First, without listing all of the many ways, let’s acknowledge that weddings have traditionally been a very wasteful industry in general. To help you implement the 5 ideas below, here are some tips to help you have success and reduce waste in general at your wedding. 

Keep the guest list small, this is just a simple way to keep waste more manageable. And with a smaller guest list all of the waste reduction ideas you embark on become easier to implement. Find low waste minded vendors. Your best intentions can easily be thwarted by a vendor that prioritizes ease and efficiency over waste concerns. Some vendors may even have policies directly contradicting your waste reduction ideas and goals. As with every aspect of your wedding, have an active communication policy with everyone. Make sure you’re discussing your waste reduction goals with all of your vendors, guests, and your partner.

How does food waste rank in the overall scheme?

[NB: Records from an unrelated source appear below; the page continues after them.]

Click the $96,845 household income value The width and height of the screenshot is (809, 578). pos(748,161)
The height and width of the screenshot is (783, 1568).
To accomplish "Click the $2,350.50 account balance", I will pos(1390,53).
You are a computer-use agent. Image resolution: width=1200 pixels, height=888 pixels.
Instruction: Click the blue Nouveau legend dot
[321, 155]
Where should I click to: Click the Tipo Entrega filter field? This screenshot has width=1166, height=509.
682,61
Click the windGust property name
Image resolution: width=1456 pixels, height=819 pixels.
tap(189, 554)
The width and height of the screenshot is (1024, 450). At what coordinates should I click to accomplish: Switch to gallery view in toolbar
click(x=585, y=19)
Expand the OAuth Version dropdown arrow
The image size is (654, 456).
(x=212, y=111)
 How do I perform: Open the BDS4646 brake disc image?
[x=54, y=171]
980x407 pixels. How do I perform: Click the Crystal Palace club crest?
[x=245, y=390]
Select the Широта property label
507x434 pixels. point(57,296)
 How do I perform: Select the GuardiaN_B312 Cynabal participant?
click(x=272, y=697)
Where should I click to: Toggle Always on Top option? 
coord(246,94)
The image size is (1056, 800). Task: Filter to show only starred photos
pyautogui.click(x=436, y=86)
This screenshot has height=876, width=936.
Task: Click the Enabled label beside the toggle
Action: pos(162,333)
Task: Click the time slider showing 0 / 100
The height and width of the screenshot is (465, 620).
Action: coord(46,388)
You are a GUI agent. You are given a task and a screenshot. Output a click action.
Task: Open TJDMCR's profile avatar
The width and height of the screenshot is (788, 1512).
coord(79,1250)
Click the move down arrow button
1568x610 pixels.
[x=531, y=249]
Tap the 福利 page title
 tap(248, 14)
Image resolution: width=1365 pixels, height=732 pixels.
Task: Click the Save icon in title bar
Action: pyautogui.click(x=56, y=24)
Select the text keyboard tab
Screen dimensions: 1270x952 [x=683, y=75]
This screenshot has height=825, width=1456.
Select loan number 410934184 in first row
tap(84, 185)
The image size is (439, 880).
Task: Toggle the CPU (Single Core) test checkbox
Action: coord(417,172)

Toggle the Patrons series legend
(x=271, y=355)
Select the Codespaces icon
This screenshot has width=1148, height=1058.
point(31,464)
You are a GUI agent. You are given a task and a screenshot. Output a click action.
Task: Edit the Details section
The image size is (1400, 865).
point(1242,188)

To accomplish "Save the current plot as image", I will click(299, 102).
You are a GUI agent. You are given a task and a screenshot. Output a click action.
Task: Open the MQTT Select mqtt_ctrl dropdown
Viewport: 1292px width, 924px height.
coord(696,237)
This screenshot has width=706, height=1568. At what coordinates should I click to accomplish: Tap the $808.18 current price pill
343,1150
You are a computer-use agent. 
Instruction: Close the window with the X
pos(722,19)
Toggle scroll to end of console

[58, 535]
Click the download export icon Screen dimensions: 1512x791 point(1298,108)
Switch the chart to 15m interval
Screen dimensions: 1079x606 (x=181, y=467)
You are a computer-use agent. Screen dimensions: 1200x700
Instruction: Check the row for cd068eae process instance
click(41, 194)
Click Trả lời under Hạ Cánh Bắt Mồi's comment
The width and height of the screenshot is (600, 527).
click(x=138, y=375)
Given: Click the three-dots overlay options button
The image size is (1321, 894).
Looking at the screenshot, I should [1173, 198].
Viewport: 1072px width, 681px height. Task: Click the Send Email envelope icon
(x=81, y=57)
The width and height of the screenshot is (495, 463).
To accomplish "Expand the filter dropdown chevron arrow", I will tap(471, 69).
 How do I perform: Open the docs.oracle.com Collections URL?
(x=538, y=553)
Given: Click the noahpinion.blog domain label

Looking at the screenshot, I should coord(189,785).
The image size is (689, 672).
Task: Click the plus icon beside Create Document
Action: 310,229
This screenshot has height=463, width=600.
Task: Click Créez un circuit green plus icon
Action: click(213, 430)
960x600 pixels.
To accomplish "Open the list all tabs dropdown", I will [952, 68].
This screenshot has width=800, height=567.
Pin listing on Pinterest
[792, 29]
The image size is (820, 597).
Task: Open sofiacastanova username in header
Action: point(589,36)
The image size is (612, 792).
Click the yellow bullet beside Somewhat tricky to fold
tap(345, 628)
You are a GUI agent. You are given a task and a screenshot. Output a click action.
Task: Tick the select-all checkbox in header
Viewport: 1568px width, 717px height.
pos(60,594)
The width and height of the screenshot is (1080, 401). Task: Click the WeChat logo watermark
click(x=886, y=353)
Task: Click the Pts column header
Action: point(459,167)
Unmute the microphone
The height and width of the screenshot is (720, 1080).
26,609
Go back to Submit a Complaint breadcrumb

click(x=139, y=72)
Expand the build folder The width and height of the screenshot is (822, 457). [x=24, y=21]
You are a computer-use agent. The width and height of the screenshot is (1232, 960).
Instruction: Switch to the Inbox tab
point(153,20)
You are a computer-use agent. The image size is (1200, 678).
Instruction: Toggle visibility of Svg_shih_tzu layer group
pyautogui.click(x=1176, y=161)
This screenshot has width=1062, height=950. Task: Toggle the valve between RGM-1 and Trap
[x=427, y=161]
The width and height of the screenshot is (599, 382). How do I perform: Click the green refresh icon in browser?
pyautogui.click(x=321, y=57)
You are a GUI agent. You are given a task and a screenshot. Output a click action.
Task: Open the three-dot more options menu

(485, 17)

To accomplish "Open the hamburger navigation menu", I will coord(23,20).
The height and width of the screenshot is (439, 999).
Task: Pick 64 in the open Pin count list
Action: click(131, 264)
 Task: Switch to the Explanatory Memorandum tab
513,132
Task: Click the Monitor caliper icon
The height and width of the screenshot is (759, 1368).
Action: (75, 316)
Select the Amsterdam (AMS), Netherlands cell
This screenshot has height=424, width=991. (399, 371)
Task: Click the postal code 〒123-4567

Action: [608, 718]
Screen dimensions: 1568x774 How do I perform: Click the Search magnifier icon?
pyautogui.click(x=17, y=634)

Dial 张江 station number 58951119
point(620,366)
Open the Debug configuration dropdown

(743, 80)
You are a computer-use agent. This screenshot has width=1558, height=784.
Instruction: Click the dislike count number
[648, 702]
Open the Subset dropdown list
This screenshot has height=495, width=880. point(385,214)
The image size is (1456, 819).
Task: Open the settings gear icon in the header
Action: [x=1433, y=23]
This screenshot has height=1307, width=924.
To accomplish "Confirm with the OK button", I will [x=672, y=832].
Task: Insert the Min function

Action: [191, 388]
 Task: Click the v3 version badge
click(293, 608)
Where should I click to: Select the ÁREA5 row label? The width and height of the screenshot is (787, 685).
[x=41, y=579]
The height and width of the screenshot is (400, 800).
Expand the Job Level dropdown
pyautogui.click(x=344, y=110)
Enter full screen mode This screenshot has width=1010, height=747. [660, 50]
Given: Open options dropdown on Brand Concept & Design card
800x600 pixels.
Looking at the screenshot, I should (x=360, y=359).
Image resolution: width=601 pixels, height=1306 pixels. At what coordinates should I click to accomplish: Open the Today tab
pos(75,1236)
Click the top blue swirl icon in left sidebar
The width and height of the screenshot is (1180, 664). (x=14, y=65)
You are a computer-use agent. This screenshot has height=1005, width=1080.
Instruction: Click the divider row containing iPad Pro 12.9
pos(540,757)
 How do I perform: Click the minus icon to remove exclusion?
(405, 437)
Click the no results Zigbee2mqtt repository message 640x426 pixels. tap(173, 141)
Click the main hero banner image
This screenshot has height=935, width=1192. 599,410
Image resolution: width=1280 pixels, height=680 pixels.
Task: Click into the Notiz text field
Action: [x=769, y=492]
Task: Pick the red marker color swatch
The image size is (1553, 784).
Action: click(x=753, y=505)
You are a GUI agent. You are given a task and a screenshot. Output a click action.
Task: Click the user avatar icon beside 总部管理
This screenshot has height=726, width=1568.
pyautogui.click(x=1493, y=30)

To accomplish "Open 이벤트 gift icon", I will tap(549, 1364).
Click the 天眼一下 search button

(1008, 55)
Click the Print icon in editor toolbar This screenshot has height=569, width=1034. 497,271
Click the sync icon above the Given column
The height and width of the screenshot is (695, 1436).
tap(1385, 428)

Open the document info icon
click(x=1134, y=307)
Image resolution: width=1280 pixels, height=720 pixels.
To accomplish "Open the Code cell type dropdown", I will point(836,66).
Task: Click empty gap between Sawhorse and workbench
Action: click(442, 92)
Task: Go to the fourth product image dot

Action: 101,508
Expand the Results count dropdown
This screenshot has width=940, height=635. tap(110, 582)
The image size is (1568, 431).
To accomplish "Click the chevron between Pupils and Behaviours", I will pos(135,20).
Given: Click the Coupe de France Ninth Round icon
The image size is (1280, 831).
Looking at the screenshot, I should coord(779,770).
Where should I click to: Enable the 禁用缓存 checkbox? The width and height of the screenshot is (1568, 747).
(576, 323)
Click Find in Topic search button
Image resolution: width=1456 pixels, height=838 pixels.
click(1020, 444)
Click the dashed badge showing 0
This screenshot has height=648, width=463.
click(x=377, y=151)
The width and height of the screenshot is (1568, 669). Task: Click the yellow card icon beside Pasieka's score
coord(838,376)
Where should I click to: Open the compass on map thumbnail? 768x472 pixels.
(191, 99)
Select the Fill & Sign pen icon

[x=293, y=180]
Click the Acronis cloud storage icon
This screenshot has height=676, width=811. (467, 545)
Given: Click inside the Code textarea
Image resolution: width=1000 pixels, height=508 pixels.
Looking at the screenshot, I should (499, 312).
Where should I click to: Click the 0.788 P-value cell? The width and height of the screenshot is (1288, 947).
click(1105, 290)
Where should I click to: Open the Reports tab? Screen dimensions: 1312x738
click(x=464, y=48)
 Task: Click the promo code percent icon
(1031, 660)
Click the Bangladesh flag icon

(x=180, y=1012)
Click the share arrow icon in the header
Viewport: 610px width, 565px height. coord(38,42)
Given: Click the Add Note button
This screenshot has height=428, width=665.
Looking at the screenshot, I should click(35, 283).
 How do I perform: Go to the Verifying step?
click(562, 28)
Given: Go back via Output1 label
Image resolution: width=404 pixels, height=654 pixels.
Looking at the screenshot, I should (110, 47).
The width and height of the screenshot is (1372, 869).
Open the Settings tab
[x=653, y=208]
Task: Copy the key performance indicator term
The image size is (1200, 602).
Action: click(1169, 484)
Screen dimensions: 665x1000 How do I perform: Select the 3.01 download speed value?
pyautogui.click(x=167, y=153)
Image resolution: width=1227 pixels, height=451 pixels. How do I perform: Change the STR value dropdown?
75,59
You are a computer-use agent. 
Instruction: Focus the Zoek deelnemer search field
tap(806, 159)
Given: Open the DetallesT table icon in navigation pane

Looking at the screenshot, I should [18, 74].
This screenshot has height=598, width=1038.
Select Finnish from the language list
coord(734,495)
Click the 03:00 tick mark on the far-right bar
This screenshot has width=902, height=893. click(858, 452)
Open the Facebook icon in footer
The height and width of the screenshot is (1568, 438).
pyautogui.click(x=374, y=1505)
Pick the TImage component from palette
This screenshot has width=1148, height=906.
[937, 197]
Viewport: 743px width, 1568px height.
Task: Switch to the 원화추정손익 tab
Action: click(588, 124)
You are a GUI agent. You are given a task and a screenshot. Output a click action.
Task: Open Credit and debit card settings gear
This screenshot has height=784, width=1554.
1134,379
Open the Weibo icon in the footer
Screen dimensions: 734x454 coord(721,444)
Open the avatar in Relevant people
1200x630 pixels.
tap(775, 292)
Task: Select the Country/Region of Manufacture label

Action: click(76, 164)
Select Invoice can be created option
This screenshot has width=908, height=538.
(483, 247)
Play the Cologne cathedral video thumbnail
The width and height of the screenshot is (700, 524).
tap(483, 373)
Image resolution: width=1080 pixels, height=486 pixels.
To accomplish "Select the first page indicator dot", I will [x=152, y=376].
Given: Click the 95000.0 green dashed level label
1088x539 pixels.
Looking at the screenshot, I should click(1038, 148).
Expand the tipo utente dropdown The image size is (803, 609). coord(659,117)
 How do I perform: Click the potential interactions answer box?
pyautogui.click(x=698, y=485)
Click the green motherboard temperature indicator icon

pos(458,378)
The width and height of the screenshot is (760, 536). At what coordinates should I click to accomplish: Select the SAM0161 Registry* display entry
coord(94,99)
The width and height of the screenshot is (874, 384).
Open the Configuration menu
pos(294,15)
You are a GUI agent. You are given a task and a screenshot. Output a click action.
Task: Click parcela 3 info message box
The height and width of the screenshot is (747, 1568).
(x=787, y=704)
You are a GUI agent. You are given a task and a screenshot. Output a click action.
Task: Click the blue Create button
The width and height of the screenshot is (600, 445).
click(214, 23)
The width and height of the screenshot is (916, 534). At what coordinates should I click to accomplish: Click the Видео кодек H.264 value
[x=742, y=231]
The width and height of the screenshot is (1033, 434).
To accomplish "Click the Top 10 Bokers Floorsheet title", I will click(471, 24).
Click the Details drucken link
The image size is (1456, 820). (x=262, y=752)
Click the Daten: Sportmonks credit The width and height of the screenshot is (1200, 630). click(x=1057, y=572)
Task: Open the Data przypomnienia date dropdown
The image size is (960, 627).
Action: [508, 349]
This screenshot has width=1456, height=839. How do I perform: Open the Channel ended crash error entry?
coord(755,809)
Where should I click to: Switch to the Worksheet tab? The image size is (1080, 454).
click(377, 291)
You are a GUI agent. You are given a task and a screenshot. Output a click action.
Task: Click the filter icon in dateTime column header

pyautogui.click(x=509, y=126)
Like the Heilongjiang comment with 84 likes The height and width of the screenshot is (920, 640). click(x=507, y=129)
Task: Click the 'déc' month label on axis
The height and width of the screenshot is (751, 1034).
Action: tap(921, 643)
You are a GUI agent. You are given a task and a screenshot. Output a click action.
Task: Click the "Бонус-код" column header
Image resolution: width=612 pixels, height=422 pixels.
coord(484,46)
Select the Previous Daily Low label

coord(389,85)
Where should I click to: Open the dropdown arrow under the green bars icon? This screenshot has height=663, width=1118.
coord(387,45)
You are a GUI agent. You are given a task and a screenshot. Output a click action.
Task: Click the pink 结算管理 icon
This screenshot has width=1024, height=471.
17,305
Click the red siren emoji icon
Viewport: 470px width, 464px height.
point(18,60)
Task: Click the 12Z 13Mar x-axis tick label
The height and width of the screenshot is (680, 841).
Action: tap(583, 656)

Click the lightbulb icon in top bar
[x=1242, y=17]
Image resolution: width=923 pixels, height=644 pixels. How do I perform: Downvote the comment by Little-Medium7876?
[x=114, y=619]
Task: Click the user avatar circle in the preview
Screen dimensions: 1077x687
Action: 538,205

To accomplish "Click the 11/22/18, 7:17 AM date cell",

Reducing food waste is one of the top five solutions to our climate crisis according to  Project Drawdown. And it’s the leading solution in terms of our individual opportunities to reduce our impact, with adopting a plant-based diet being number two. Around 40% of food in America ends up uneaten, rendering all the energy to produce it as wasted and adding to landfills. Once in landfills, the organic matter won’t decompose as it’s meant to, taking up dwindling space and emitting greenhouse gasses into the atmosphere.

Most recent statistics show that 21% of fresh water in the US is used to produce food that ends up uneaten. Discarded food comprises one fifth of municipal waste destined for landfills. What’s more, vegan food is delicious, and if given the choice I think we can all agree we would rather enjoy consuming it versus throwing it away!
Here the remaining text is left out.